Cartes de vœux, lettres, photos…autant de traces de celui qui les conservées pour ceux qui les trouveront un jour. Que restera-t-il des vivants à l’ère du numérique ? La nostalgie n’est plus ce qu’elle était.
Par Marie H.
Nous sommes quelques-uns à perpétuer la tradition des vœux du Nouvel An, vœux échangés, écrits sur des cartes désuètes où figurent des forêts touffues et des chaumières enneigées. Chaque année, ces cartes rejoignent dans nos tiroirs les boîtes de dragées aux couvercles ornés de dessins naïfs, les poudriers dorés et odorants, les flacons de parfum aux fragrances oubliées.
Ces modestes trésors dormiront là jusqu’au jour où l’un de nos descendants les découvrira.
Intrigué, il trouvera parmi ces antiques merveilles, des lettres et des photographies, mémoire d’années disparues. Il apprendra qu’une lointaine parente avait, à vingt ans, quitté sa famille et son pays pour rejoindre, à l’autre bout du monde, un jeune homme rencontré à Paris. Il contemplera des photos jaunies, il peinera à identifier des parents devenus anonymes. Qui était cette jeune femme en robe longue, beauté rêveuse à l’élégance surannée, debout sur le haut des marches d’un imposant perron ? Une courte inscription au dos de la photo lui révélera un prénom et une date : Annelise – juin 1937. Peut-être devinera-t-il que ce cliché est la seule trace de l’existence de la jeune femme. Des interrogations surgiront.

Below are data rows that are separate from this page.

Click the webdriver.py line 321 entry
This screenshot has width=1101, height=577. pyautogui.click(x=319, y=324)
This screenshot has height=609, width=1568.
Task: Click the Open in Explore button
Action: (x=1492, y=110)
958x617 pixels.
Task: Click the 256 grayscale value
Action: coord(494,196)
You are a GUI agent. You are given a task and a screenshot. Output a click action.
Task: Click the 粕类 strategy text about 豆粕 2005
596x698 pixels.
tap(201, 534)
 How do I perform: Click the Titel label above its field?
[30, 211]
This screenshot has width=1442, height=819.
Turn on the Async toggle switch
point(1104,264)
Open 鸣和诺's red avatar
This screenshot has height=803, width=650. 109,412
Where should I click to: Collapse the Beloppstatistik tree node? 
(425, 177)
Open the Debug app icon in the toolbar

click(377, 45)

A quoi songeait-elle en ce beau soir d’été ? Sa tenue laisse supposer qu’elle se rendait à un dernier bal donné dans la demeure qui était encore la sienne. Son léger sourire semble défier le sombre avenir qui va s’abattre sur l’Europe et va l’engloutir, elle et sa famille. Rien ne sera plus comme avant. Un vers d’une poésie oubliée lui reviendra : « Vous n’êtes plus que pour avoir péri ».
L’époque actuelle, adepte des nouvelles technologies, laissera dans les tiroirs très peu de lettres, peu de traces en dehors de celles conservées par le monstre webbien. Cela n’aura, sans doute, aucune importance. L’humain abordera à des siècles sans mémoire, sans regrets et sans nostalgie. Un oubli bienfaisant effacera le passé et ses passions obsolètes.